Directions for this task: Look through the entries below, please, and copy every line with the word "input".

--*--

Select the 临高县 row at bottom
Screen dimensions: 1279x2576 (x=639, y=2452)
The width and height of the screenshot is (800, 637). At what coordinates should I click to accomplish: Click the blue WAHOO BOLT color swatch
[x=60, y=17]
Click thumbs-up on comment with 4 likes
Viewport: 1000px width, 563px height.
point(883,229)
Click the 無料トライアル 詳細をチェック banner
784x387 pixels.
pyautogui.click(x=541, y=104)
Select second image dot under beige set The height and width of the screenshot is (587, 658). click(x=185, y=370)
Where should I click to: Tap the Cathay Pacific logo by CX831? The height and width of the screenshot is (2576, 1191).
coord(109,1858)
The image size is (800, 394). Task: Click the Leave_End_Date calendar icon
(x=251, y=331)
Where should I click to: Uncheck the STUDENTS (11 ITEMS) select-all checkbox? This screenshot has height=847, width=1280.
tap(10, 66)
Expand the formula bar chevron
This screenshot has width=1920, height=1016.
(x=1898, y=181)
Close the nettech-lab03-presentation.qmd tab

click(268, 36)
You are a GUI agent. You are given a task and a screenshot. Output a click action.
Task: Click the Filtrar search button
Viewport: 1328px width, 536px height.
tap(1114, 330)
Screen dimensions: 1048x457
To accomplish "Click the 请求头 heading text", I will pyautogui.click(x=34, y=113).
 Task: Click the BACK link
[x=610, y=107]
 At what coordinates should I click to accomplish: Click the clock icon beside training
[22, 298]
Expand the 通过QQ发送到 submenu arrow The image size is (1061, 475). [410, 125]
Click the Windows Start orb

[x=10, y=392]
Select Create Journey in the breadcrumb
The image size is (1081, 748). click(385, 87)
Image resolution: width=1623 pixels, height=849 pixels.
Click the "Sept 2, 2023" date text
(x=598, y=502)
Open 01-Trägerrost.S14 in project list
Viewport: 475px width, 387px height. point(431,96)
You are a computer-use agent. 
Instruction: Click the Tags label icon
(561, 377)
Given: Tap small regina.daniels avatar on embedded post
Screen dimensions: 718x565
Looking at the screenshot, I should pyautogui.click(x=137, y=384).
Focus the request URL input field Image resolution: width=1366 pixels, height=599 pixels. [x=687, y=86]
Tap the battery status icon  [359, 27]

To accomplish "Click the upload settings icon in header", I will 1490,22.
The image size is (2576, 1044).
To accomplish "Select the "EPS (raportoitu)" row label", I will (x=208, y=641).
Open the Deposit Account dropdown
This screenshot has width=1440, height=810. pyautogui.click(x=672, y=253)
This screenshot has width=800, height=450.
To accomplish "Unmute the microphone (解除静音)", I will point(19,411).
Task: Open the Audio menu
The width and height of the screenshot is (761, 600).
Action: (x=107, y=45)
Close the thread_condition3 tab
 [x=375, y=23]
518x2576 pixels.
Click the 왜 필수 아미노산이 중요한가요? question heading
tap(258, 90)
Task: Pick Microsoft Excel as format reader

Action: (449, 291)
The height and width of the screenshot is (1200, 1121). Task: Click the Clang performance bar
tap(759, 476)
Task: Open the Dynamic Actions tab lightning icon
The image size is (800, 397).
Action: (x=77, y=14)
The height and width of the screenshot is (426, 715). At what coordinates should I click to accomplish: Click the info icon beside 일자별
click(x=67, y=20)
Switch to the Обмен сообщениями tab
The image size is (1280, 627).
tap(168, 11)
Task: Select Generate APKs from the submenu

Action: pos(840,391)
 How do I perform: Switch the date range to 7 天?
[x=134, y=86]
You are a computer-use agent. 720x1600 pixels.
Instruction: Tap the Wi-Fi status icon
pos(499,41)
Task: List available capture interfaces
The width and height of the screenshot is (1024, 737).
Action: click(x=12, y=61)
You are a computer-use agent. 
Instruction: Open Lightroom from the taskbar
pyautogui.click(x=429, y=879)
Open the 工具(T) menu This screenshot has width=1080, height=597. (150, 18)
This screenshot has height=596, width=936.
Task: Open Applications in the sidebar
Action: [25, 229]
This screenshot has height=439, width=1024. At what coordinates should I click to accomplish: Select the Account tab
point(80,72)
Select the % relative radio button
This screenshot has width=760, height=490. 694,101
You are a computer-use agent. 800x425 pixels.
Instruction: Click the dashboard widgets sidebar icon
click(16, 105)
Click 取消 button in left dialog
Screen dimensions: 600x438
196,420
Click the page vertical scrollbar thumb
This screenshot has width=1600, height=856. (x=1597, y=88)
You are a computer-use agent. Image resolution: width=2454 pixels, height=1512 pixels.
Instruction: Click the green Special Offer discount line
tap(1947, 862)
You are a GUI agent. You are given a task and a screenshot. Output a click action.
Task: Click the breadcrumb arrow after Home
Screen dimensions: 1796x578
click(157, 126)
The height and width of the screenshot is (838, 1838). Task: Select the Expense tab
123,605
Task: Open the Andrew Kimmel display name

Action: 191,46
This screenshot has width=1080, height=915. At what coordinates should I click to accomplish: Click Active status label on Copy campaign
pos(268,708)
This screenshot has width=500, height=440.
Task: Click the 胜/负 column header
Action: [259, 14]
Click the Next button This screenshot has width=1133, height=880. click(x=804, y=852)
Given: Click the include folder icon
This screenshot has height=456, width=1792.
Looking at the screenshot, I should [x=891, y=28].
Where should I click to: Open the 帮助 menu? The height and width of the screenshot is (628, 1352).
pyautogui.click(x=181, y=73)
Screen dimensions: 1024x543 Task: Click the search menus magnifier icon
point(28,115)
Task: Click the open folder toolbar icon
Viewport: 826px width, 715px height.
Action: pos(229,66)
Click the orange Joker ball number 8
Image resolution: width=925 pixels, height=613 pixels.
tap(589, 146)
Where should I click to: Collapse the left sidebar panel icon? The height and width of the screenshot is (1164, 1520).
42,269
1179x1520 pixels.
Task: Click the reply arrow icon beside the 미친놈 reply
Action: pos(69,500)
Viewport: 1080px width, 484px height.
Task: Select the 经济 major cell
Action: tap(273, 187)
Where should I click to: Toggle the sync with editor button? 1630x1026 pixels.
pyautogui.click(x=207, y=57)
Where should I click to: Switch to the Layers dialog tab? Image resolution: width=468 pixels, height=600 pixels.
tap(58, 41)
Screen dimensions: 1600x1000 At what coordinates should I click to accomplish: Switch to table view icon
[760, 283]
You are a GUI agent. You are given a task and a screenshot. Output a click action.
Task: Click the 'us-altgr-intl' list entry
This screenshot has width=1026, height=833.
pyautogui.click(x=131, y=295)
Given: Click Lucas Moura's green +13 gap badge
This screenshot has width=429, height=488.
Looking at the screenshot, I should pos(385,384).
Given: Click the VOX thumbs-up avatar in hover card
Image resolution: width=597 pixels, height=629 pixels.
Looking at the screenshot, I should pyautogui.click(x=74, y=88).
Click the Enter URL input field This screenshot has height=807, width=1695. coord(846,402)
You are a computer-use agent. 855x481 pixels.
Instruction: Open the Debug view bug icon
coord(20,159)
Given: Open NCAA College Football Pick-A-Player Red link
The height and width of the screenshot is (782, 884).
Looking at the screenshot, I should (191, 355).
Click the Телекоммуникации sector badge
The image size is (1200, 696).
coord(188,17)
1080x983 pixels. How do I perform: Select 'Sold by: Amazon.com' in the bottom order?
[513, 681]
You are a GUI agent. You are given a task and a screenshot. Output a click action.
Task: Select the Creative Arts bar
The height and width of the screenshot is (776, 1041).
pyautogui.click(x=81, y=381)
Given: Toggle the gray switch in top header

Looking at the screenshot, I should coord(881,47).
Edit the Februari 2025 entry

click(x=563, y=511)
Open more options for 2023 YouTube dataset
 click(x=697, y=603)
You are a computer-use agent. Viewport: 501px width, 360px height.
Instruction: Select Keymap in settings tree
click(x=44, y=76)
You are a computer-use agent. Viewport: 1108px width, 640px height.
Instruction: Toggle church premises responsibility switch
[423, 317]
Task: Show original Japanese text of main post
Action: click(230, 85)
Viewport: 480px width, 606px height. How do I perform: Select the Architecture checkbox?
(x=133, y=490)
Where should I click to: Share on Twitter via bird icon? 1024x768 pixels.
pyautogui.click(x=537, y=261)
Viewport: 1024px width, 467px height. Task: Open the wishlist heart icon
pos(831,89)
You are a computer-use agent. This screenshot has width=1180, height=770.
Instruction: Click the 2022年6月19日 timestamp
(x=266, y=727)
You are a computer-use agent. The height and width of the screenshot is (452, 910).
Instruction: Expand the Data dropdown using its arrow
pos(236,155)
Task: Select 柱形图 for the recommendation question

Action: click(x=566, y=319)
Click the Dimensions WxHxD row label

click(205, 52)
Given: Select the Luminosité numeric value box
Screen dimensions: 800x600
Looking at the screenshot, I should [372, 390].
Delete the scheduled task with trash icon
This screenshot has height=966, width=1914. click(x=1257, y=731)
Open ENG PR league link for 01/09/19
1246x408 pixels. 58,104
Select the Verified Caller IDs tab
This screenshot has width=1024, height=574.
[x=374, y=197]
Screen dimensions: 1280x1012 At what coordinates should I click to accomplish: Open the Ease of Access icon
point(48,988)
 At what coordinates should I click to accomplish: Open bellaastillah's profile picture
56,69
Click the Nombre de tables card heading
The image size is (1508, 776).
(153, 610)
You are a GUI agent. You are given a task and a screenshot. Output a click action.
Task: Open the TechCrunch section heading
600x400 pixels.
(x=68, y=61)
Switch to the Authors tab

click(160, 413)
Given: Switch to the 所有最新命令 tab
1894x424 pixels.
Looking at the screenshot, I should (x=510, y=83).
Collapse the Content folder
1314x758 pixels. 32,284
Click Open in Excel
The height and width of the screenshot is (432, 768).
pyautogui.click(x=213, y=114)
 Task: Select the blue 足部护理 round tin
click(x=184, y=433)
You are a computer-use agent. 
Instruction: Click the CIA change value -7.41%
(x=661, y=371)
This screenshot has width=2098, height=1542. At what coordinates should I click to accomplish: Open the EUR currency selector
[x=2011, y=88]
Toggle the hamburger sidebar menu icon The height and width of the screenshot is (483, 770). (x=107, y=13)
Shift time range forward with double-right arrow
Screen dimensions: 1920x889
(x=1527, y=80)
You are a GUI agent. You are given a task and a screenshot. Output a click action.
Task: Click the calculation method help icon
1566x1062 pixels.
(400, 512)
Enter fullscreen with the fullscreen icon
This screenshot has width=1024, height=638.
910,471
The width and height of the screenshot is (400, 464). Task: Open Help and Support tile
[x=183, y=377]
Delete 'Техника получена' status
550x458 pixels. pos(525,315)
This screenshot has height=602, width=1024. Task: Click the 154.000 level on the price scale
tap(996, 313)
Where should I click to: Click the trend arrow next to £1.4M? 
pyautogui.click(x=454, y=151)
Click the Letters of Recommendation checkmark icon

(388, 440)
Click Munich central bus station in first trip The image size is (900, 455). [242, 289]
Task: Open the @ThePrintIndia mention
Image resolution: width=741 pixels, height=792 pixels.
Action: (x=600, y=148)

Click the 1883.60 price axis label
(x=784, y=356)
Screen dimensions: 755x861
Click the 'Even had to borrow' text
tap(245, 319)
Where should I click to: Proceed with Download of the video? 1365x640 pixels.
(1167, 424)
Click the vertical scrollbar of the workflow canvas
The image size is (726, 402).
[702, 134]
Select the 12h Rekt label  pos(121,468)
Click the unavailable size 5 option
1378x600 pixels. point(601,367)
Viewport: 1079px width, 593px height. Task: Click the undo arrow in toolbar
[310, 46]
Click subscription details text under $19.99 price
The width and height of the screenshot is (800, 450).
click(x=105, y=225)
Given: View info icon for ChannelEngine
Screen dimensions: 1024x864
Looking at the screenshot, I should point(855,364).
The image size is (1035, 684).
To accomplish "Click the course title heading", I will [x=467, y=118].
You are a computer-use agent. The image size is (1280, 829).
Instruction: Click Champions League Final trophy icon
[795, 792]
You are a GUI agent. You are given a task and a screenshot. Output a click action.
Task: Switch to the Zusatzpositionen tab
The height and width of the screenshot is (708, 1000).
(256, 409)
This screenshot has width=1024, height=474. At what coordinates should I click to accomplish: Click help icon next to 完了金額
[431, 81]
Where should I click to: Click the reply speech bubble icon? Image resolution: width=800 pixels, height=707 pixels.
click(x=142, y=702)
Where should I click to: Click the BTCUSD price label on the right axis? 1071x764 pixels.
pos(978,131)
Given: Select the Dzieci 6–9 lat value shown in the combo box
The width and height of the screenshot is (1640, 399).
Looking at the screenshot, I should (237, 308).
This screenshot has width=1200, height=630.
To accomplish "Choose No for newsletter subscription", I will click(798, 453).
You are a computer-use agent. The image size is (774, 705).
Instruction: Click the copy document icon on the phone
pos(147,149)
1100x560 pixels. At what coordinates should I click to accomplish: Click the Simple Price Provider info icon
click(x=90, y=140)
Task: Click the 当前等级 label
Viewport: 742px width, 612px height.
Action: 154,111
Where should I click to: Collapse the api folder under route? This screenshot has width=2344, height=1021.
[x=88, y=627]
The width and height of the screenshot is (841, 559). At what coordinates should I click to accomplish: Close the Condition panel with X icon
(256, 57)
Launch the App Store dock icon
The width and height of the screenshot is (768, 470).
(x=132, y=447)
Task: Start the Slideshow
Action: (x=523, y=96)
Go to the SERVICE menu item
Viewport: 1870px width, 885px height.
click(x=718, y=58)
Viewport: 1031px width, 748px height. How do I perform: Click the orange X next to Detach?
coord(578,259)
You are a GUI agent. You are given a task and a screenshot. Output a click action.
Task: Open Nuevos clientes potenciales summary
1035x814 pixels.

--*--

Result below:
Focus the request URL input field Image resolution: width=1366 pixels, height=599 pixels. [x=687, y=86]
Click the Enter URL input field This screenshot has height=807, width=1695. coord(846,402)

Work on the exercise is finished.